Cd2+ transport and storage in the chloroplast of Euglena gracilis

Euglena gracilis lacks a plant-like vacuole and, when grown in Cd2+-containing medium, 60% of the accumulated Cd2+ is located inside the chloroplast. Hence, the biochemical mechanisms involved in Cd2+ accumulation in chloroplast were examined. Percoll-purified chloroplasts showed a temperature-sensitive uptake of the free 109Cd2+ ion. Kinetics of the uptake initial rate was resolved in two components, one hyperbolic and saturable (Vmax 11 nmol 109Cd2+ min−1 mg protein −1, Km 13 μM) and the other, linear and non-saturable. 109Cd2+ uptake was not affected by metabolic inhibitors or illumination. Zn2+ competitively inhibited 109Cd2+ uptake (Ki 8.2 μM); internal Cd2+ slightly inhibited 109Cd2+ uptake. Cadmium was partially and rapidly released from chloroplasts. These data suggested the involvement of a cation diffusion facilitator-like protein. Chloroplasts isolated from cells grown with 50 μM CdCl2 (ZCd50 chloroplasts) showed a 1.6 times increase in the uptake Vmax, whereas the Km and the non-saturable component did not change. In addition, Cd2+ retention in chloroplasts correlated with the amount of internal sulfur compounds. ZCd50 chloroplasts, which contained 4.4 times more thiol-compounds and sulfide than control chloroplasts, retained six times more Cd2+. The Cd2+ storage-inactivation mechanism was specific for Cd2+, since Zn2+ and Fe3+ were not preferentially accumulated into chloroplasts.

******

**WHAT THE EXERCISE ASKS**. In the passage on cadmium in Euglena gracilis chloroplasts, what share of the accumulated Cd2+ sits inside the chloroplast when the cells grow in Cd2+-containing medium?

******

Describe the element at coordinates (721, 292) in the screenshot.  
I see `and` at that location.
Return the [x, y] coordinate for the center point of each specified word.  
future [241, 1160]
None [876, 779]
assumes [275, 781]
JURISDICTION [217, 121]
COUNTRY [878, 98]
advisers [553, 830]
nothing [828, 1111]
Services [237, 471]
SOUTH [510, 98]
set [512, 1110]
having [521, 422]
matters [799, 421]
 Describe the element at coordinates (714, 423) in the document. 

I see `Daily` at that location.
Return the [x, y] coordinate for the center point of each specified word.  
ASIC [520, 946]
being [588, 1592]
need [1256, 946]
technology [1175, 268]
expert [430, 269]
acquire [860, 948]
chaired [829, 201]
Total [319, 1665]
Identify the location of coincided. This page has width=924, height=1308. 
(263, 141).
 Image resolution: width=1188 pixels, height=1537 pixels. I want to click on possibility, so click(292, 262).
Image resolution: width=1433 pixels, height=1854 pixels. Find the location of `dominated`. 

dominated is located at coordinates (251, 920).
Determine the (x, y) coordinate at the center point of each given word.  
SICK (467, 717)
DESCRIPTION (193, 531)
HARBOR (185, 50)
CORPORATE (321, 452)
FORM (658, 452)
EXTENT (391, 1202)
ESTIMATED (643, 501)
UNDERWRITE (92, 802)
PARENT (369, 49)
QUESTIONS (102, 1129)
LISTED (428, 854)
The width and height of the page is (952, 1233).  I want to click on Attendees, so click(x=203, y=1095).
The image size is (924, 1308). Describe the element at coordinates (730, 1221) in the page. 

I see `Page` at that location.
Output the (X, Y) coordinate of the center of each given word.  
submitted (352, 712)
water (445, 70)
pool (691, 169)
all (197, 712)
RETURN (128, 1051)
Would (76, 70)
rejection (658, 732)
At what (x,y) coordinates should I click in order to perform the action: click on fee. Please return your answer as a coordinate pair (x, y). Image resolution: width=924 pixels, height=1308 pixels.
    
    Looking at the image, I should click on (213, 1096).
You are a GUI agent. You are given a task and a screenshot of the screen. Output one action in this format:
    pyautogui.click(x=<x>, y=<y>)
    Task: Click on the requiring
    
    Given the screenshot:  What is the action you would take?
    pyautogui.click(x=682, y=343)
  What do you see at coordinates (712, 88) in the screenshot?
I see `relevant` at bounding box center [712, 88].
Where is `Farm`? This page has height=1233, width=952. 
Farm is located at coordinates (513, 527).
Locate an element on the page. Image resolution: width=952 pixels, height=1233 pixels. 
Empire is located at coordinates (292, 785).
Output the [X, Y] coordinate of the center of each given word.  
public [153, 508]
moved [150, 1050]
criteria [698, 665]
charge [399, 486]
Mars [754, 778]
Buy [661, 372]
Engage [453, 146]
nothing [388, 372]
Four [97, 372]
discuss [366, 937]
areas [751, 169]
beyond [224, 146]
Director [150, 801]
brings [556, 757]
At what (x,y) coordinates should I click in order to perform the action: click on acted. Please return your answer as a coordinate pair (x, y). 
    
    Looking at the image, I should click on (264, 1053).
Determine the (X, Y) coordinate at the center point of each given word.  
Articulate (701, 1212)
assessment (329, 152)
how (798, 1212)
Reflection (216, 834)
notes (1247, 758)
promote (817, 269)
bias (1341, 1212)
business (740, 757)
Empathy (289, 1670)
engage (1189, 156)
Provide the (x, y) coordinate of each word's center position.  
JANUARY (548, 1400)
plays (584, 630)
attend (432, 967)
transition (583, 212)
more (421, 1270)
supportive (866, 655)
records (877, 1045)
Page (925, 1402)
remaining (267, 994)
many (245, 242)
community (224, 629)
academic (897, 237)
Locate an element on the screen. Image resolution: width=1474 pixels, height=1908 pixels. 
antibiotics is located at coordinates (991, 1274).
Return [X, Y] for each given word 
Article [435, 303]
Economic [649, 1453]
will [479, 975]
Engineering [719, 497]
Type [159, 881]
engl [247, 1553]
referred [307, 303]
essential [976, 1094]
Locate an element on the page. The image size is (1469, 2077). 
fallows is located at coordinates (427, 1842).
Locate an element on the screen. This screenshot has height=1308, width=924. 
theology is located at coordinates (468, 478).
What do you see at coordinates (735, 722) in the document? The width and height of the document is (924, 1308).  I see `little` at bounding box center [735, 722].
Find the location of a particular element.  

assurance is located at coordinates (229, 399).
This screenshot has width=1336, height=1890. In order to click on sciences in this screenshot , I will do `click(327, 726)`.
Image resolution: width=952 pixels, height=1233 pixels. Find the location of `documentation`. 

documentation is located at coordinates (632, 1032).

******

**PROBLEM SOLUTION**. 60%